"Just the facts, ma'am," was all that Sergeant Joe Friday wanted from witnesses as he carried out his detective duties on "Dragnet." And most Post readers want the same.
Some days a news story's essential five W's -- who, what, where, when and why -- are hard for readers to come by.
I am not talking about "delayed leads," where readers first have to wade through mood-setting or an anecdote before finding out what the story is all about, or the occasional sports story that stirs a fudge of color and analysis before disclosing the score. I'm talking about missing facts, period.
A few recent examples:
Two days after the election, The Post carried a long story, complete with picture, about Carol Schwartz winning an at-large seat on the D.C. Council -- without once identifying her as a Republican. A separate story, 13 pages farther back, started out with "Republican Carol Schwartz," but how about readers who didn't see both?
The same day, readers were told of a University of Virginia hospital to be built, but with one key fact unstated -- where?
The next day, there was a front- page story about Rep. Frank McCloskey (D) winning reelection in a close race. But what state? Some reader curiosity was satisfied when the next day a correction identified the state an Indiana, but some of the other omissions were not addressed.

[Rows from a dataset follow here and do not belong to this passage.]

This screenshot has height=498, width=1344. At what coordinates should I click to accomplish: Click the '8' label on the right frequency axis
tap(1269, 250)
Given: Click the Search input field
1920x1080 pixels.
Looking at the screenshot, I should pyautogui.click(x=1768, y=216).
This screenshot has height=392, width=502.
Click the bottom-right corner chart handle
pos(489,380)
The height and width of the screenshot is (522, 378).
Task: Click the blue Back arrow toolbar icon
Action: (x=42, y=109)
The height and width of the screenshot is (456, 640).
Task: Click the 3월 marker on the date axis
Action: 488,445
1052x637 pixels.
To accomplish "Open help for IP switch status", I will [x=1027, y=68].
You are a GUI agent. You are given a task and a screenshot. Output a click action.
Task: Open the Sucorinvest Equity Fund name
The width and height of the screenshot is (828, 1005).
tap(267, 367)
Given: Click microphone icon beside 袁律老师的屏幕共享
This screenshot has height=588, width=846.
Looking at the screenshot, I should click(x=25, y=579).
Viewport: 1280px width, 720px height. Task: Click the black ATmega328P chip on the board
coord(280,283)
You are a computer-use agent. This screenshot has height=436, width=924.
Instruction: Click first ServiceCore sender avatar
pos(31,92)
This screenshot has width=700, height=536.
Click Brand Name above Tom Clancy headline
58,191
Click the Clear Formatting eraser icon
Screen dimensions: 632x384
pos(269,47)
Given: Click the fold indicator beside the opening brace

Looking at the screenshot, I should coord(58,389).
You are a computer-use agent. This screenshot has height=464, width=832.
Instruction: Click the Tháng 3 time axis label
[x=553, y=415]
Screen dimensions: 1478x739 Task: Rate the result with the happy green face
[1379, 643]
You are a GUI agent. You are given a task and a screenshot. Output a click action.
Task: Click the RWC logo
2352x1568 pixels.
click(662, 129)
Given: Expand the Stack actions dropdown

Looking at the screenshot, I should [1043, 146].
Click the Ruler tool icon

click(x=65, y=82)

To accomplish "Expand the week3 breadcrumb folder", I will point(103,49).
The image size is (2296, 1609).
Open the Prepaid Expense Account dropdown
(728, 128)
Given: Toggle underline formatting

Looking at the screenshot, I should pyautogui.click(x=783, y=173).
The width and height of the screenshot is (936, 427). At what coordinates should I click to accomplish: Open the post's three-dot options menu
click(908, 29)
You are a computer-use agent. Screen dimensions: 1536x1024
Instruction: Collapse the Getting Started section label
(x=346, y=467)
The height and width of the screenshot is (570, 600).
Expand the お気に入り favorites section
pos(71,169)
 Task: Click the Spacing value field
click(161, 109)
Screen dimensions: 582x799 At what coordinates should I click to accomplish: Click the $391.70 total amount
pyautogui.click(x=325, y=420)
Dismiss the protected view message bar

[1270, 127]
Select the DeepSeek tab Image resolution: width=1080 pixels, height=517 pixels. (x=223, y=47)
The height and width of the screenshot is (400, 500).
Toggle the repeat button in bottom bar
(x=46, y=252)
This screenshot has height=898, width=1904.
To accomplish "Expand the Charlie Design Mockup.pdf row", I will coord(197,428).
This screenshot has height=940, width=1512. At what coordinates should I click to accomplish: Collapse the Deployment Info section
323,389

After this flurry, the Department of Missing Essential Facts went into hibernation, but a story Nov. 13, "Ashes Believed Cause of Layhill House Fire," was replete with details about the house structure, location, damage and how the fire probably occurred, but gave no information about who lived there. And none the next day, either.
Readers understand the difficulties in obtaining information in emergencies and at odd hours, but newspapers come out day after day, and blanks can be filled. Better late than never.
Readers sometimes show signs of slippage, too. A caller complained that The Post let her down in its election coverage by not alerting her during the campaign about the interest of young people in registering as Republicans and voting for President Reagan.
From The Post's files, I found a folder bulging with news stories, editorials, polls and commentaries on the subject. A few samples:
A Sept. 11 editorial, entitled "Who's Registering?" noted that "in the polls young Americans have been among the groups most heavily in support of Ronald Reagan."
A few weeks later, staff writer Bill Peterson reported from the Ohio State University campus in Columbus that "There is an unlikely new hero on campus here this fall. . . . His name is Ronald Reagan. He is 73 years old, a conservative and the very antithesis of the counterculture that dominated campuses a dozen years ago."
Two weeks later, Michael Barone, a member of the editorial page staff, did an analysis on "Why the Young Are Going for Reagan," and Oct. 28, the Outlook section devoted a half-page to two articles by college men on why the young generation was supporting Reagan.
When The Post arrives on the doorstep with words enough to fill the average hard-cover book, readers cannot be expected to note every word, but editors must wonder what more they can do to deliver signs of trends more effectively.
Photographers sometimes have similar questions. A reader called to complain that photographs taken at the Vietnam Memorial ceremonies last week did not show blacks in attendance. She had not been present, but she suspected an effort to deprive blacks of their just honors.
The Post photo assignment editor, Craig Herndon, a black himself, reacted vigorously. His photographers reported that few blacks were present and he felt it would be unethical to assign a photographer to put a black into a picture in order to satisfy a reader who suspected he was motivated by discrimination rather than professionalism. A front-page story last Sunday noted that many blacks purposely avoided the ceremonies.
Sergeant Friday had a tough job getting the facts, and so do many journalists, but some can do better -- and so can some readers.